Data to use section start

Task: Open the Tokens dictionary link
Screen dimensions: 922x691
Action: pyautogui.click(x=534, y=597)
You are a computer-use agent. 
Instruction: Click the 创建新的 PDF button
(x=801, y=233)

Data to use section end
Data to use section start

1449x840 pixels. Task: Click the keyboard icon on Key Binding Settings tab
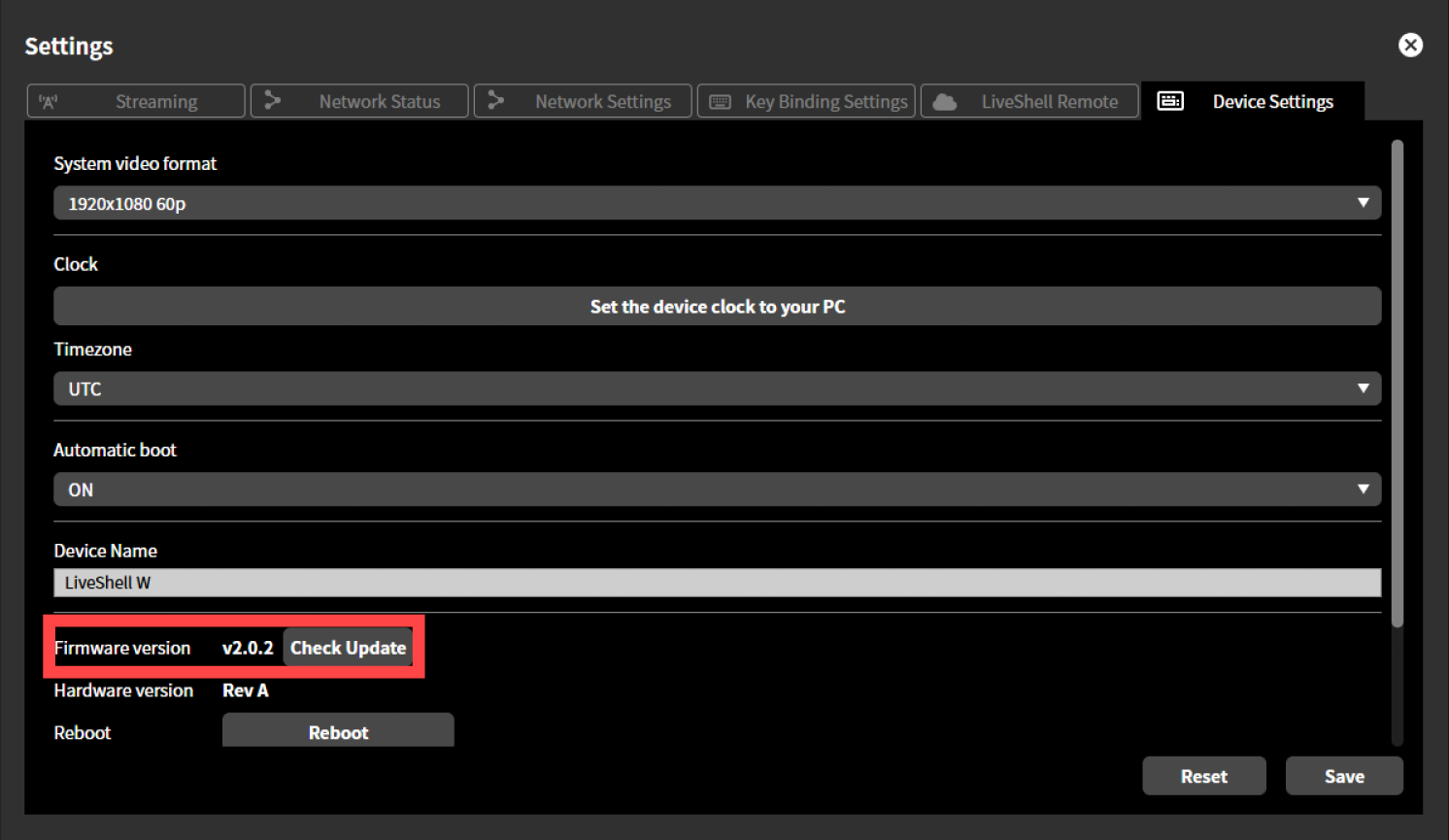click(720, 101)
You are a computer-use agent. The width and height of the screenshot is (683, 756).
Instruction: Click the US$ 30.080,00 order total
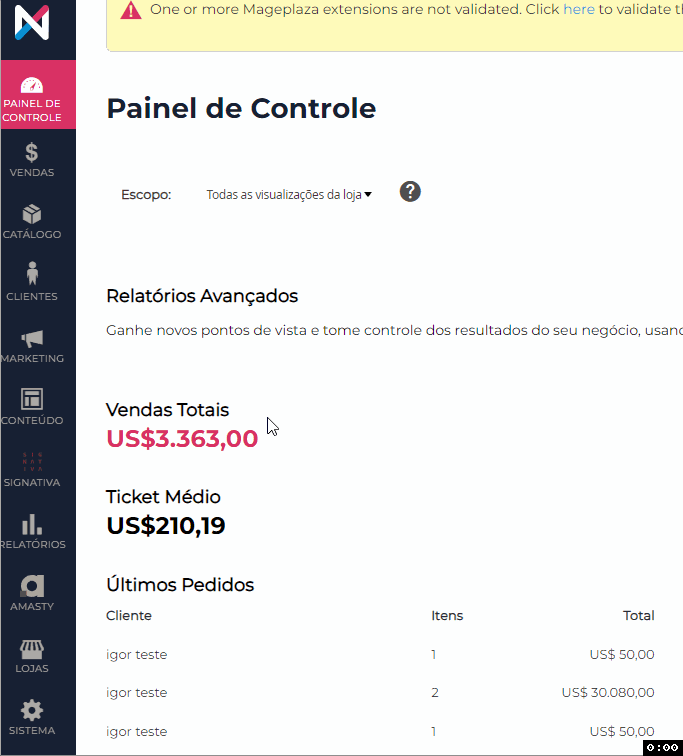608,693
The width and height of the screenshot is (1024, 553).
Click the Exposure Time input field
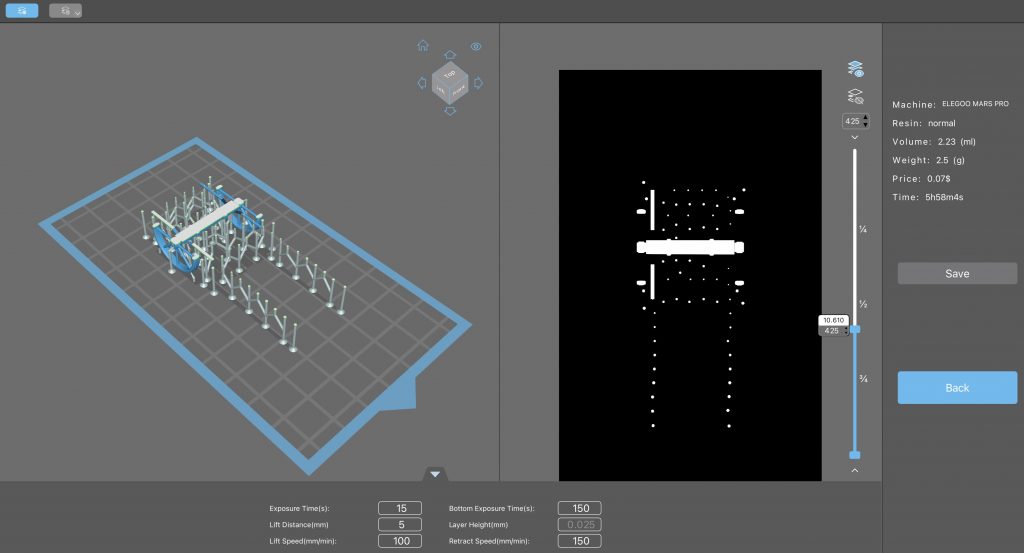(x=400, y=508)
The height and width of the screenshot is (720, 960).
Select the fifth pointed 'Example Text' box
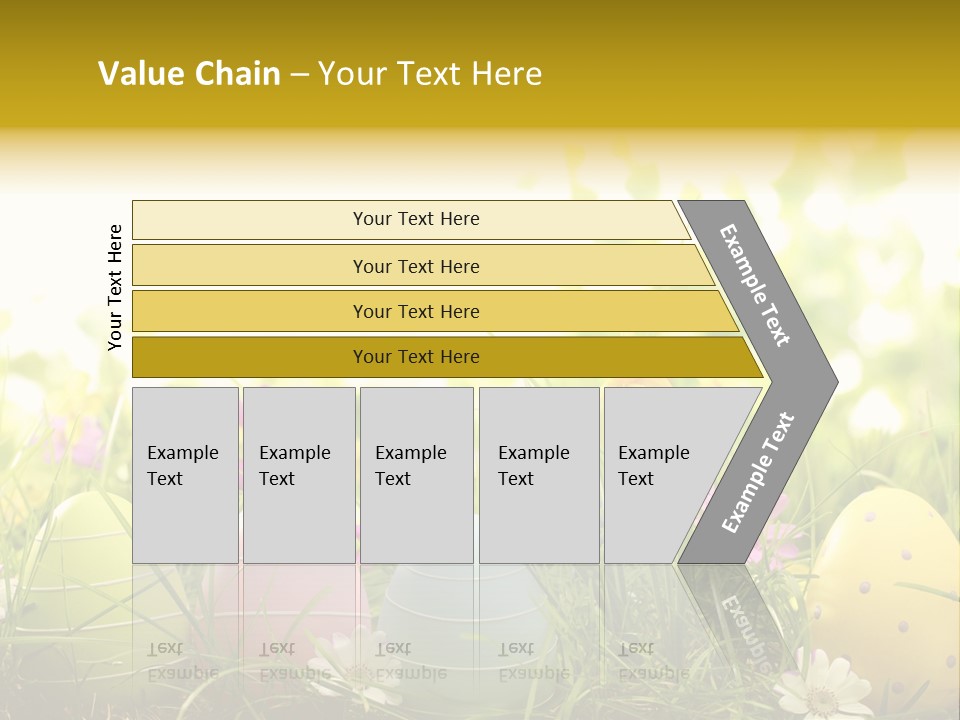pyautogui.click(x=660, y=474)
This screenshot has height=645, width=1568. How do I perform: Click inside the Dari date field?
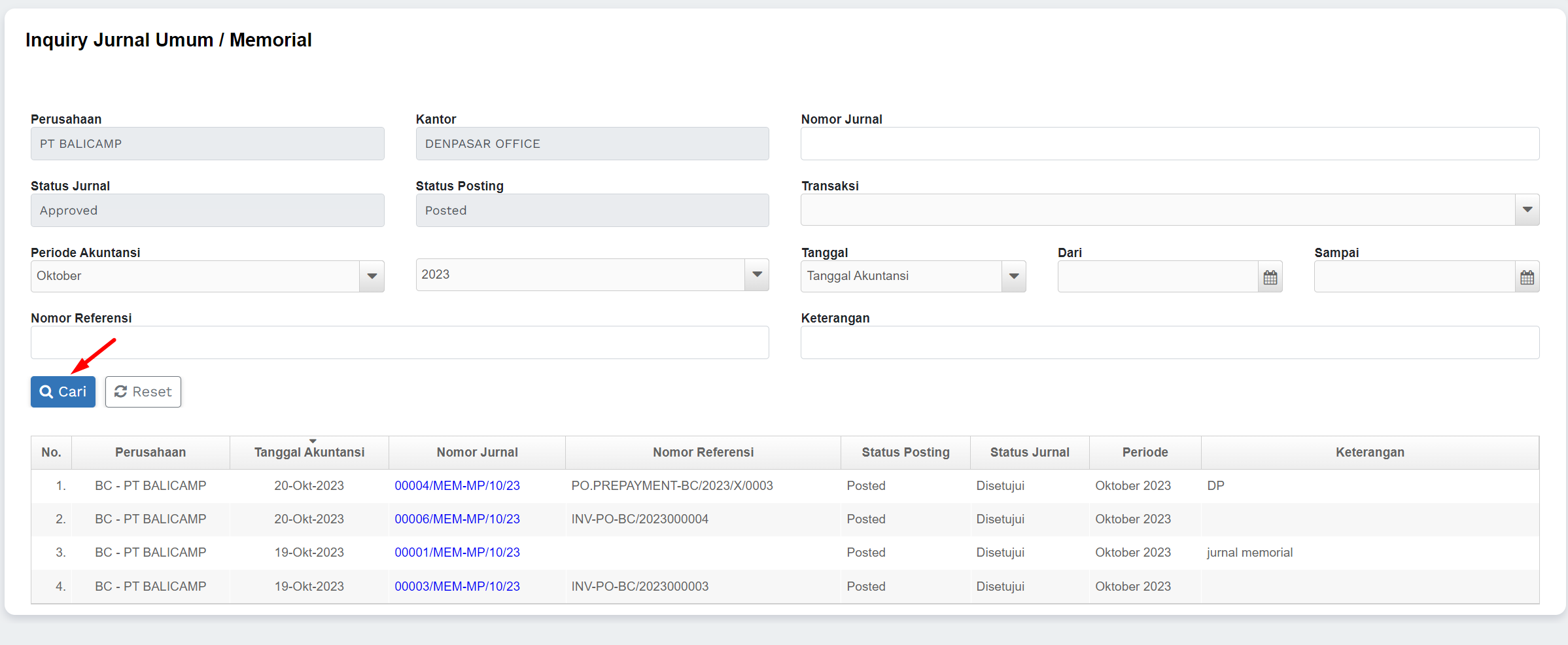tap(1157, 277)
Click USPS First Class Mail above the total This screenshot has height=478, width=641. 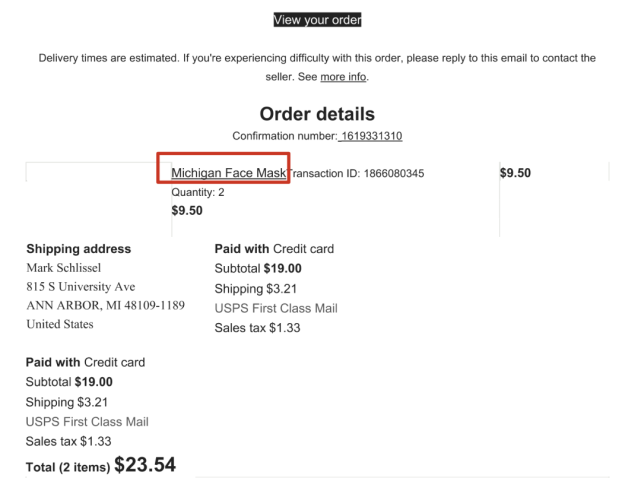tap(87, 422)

Data to use section end
Data to use section start

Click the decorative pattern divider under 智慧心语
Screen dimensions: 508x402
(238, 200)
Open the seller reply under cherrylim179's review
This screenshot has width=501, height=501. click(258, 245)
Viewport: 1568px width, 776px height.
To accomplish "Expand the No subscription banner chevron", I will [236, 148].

Data to use section end

All lines of the entries containing the string "agent" must be shown in full.

Finished task —
You are a computer-use agent. 
You are a computer-use agent. The width and height of the screenshot is (683, 756).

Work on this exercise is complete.